Study text:
=== Section Start ===
Barge Shifting: When shifting the barges, the tugboat crew used a single line to tie the tug to the barge. The witness states that he knew that three lines should be used while moving the barges and alluded that this was difficult for one man to do. The Coast Guard report states that using one line was not unusual for the company and that it was common practice by the company to use a single bow line in tying small barges or in sheltered and calm locations.

Environmental Conditions: The Coast Guard personnel responding to the incident reported that the bow of the barge was free of ice and snow. The witness states that there was snow covering the barges and ice was all over everything. FACE investigators noted that the barge deck was constructed of unpainted raised-lug steel plating that provided good footing when dry.

Crew Watches and Shifts: The Coast Guard reports there were two crewman on board the tugboat at the time of the incident: the captain and the victim. The witness states that a tug’s full crew usually consists of five persons: a captain, a second (relief) captain, two deckhands, and an engineer. This crew is divided into two watches, and each watch works alternating six hour shifts, or two shifts every 24 hours. The witness stated that the incident occurred during the second master’s watch where a captain, a deckhand, and the engineer were scheduled to be on duty.

Conclusion: The Coast Guard concluded that “the cause of the fatality is unknown, however, it is likely that the change from the bright spotlights of the tug to the darkness behind the forward bulwarks caused (the victim) to loose sight of the deck and misstep on the narrow bow of the (barge), which caused him to fall into the water.”

Recommendations: In response to this new information, the FACE Project is modifying and expanding the discussions for following recommendations from the original report:

Recommendation #2: Employers and employees should conduct a job hazard analysis to identify potential safety hazards. Employers should then implement appropriate control measures and employee training to correct the identified hazards.

Amended Discussion: The witness statements included a number of factors that may have contributed to the incident. Some of these include the captain’s limited visibility from the wheel house, tying off the barge with one line instead of three, the crew size of the tug, and the lack of hand-held radios. Many of these factors may be identified in advance by conducting a job hazard analysis. This analysis is done by having the employer and employees assessing each job on the tug for potential safety hazards. Appropriate controls, procedures, and safety training are then used to correct the hazards. A job hazard analysis should take into account any changing environmental factors (such as weather) that may affect safety.

Recommendation #3: Employers should explore engineering or equipment changes to prevent workers from falling overboard.
=== Section End ===
Exercise brief: In the tugboat incident report, rewrite the passage that opens with "Crew Watches and" and closes with "be on duty.", swapping "tugboat" for "towboat".

Entries supplied:
=== Section Start ===
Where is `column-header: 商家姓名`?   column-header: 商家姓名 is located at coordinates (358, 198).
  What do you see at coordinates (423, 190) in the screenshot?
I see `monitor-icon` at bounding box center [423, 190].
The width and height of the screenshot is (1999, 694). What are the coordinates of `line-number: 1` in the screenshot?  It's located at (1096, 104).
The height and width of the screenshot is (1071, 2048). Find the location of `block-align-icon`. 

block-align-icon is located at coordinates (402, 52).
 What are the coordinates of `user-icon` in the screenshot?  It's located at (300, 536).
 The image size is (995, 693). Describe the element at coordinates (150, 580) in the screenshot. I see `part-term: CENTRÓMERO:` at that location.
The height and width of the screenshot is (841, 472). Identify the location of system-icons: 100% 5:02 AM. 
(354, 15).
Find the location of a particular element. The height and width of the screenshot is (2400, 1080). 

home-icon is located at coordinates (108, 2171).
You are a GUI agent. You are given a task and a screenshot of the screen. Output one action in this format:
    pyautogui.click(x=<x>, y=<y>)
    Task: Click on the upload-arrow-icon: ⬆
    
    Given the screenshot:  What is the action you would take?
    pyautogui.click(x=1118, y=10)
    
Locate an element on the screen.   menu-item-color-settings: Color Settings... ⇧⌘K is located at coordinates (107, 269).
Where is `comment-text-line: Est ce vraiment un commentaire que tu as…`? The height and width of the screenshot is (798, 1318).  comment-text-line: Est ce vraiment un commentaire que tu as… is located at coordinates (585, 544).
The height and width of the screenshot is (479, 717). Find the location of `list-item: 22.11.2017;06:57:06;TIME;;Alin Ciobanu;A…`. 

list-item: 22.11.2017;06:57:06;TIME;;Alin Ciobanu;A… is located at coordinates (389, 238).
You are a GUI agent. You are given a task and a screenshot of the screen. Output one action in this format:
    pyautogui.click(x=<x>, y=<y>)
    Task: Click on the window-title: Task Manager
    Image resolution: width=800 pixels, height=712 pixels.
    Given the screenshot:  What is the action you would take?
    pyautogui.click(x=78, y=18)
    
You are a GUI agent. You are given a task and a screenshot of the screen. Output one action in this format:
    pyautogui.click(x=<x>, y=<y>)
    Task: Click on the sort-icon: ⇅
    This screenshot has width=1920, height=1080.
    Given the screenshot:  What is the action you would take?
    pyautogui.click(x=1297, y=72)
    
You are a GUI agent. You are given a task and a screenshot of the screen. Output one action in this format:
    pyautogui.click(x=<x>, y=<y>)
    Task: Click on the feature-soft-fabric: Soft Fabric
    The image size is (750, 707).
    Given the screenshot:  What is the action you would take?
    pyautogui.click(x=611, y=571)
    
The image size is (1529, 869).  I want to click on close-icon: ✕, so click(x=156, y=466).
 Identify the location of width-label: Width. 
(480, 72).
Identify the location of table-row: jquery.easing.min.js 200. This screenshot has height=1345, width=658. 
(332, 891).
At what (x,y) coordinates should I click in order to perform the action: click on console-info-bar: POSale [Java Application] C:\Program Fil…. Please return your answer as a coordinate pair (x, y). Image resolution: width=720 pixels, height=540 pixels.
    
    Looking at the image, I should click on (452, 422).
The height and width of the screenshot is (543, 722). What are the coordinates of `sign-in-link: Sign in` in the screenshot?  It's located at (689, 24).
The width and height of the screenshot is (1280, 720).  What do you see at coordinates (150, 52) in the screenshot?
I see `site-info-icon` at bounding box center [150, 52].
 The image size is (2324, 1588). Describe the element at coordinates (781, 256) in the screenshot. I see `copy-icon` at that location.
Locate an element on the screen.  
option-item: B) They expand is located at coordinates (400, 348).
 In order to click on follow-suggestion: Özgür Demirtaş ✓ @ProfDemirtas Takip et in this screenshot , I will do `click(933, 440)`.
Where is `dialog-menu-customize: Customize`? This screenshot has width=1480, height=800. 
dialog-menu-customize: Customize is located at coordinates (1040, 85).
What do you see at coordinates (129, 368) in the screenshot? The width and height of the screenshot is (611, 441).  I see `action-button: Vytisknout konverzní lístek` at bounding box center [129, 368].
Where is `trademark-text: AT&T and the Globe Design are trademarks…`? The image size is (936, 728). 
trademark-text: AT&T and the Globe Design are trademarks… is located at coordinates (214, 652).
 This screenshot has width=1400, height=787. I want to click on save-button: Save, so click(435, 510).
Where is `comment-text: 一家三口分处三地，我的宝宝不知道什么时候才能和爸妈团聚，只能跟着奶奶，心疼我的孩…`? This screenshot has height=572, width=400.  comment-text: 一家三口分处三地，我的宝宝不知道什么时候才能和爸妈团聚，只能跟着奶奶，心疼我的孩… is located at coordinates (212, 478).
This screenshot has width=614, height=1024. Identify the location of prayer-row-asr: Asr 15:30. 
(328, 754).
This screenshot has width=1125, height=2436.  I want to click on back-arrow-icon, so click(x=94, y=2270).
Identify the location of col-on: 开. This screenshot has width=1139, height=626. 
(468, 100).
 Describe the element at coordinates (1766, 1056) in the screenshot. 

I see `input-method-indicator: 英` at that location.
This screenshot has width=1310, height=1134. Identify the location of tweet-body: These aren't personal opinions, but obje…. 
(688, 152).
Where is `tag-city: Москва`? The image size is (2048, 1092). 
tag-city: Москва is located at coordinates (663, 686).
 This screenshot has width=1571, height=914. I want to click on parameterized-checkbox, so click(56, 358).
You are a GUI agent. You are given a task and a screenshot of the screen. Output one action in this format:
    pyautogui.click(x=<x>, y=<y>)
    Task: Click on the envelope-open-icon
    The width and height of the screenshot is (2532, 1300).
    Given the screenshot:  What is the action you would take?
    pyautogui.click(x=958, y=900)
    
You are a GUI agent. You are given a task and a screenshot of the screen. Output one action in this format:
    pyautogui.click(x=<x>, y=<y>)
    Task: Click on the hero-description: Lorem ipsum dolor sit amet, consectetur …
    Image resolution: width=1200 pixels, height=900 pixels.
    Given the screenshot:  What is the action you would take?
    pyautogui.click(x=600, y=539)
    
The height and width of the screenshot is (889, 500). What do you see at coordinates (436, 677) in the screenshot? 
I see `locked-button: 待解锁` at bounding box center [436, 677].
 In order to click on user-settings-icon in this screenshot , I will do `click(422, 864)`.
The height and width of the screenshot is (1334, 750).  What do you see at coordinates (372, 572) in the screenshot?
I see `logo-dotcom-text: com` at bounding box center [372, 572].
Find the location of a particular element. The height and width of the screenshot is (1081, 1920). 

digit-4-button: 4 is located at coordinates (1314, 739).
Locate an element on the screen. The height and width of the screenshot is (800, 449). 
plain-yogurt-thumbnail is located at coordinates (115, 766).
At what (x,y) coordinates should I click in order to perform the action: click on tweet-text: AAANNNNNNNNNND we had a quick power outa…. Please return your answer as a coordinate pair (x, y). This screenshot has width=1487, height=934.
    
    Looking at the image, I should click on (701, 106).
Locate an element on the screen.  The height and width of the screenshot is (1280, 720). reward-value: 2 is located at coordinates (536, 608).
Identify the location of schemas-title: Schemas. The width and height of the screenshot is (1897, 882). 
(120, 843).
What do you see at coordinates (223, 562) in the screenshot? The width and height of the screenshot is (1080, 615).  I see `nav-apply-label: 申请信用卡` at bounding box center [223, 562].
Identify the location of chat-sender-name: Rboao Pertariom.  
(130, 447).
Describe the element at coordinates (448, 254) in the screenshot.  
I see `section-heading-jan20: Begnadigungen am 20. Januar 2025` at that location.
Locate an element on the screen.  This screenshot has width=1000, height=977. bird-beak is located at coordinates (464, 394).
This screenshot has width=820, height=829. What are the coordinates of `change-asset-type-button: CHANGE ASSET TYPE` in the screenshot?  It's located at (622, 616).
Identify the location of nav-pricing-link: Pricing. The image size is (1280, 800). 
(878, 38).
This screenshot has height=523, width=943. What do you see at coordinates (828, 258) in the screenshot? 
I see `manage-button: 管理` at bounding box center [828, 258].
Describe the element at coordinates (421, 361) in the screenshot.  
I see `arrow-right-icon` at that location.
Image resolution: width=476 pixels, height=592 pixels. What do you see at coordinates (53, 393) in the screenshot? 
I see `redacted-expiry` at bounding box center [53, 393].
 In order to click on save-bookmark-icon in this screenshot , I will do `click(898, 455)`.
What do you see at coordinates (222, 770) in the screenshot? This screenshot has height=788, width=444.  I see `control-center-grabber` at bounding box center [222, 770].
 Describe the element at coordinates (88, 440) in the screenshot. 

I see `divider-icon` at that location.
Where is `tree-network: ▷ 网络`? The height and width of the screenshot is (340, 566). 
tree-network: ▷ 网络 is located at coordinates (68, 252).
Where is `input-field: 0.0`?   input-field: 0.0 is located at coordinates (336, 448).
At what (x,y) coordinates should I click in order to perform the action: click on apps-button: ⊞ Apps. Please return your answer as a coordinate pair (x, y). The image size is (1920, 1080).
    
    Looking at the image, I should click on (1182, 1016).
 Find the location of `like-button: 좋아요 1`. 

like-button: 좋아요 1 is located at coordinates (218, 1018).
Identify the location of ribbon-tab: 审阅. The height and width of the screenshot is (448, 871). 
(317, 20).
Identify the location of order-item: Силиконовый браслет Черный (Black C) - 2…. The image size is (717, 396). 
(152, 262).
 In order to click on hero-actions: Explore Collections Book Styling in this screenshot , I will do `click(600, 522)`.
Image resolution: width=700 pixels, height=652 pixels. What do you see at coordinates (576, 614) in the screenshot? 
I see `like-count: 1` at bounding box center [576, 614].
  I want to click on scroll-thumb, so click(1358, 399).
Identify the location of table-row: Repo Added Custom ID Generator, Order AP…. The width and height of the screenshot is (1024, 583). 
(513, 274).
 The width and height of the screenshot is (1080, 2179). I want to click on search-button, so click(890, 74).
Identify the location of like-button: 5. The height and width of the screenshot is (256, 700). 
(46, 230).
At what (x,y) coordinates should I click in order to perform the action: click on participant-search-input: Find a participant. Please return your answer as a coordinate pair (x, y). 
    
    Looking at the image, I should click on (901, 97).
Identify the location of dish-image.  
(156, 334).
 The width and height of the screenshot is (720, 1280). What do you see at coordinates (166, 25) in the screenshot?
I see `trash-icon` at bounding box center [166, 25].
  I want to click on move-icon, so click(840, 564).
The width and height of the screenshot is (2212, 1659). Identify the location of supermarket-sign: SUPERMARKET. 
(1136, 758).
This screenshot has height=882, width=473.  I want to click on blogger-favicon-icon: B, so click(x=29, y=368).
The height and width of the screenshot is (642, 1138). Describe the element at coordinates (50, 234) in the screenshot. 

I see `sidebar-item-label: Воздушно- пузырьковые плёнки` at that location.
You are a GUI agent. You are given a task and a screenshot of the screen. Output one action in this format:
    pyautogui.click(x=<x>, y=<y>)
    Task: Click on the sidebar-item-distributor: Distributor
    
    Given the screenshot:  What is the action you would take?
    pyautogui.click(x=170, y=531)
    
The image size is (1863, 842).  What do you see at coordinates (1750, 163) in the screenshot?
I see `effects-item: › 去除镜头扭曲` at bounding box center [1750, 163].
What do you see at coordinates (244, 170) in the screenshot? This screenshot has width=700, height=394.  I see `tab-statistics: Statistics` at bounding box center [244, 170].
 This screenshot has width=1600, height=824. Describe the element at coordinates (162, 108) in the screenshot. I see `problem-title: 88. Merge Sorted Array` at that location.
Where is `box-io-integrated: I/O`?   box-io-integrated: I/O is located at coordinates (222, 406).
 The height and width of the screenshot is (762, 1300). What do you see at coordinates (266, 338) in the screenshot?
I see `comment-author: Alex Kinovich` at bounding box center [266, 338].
=== Section End ===
Your response:
Crew Watches and Shifts: The Coast Guard reports there were two crewman on board the towboat at the time of the incident: the captain and the victim. The witness states that a tug’s full crew usually consists of five persons: a captain, a second (relief) captain, two deckhands, and an engineer. This crew is divided into two watches, and each watch works alternating six hour shifts, or two shifts every 24 hours. The witness stated that the incident occurred during the second master’s watch where a captain, a deckhand, and the engineer were scheduled to be on duty.